Market participants are fully aware of the beating refinance volumes are currently taking as the majority of mega banks continue to cut jobs by the thousands.

For those who believe the drop in refi volumes is all but a small small bump in the road on the way through a housing recovery, you’ve got another thing coming.

Economists at the Mortgage Bankers Association last week popped that bubble after announcing their predictions for refis to drop to $463 million in 2014.

Purchase originations are expected to rise from only $661 billion to $723 billion, according to MBA data.

If we take into account another two years, originations will modestly grow to $796 million in 2015 — that’s half of what they were during the housing heyday.

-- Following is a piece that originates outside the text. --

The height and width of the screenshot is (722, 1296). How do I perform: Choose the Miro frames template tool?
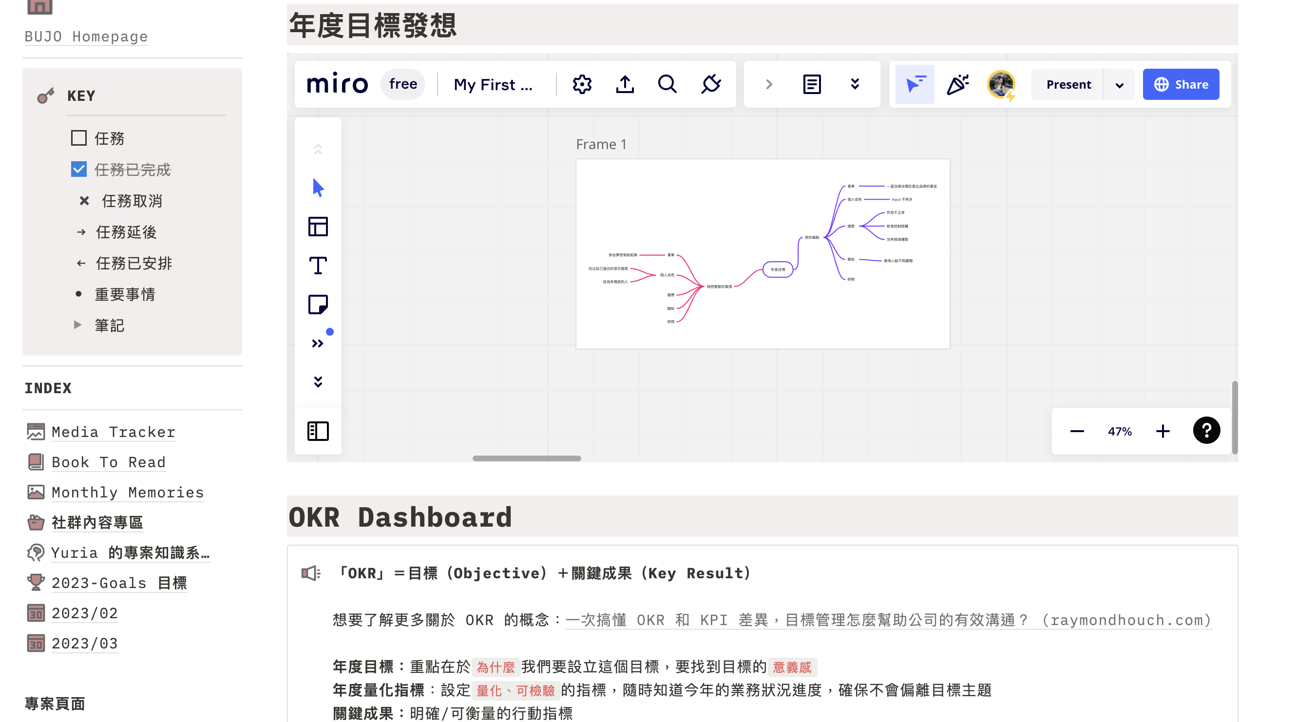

Everyone knows that the more originations in coming up years means more options for mortgage fraud risk. But how much will actually take place?

Interthinx created a specialized info graphic (feature below) for HousingWire to answer this very question.

The company revealed that purchases have a higher risk of fraud, with California, Florida and Illinois leading the way as the riskiest states.

What is it that makes purchases so much more risky?

Purchases are more complicated and required deeper review and analysis while refinances only require basic information.

Additionally, transfers and satisfactions can be misrepresented by unrecorded intermediate transactions.

The bottom line: As the refi boom finally takes it final curtain call and originations take over, the market is dealing with riskier products — leading to a greater likelihood of mortgage fraud.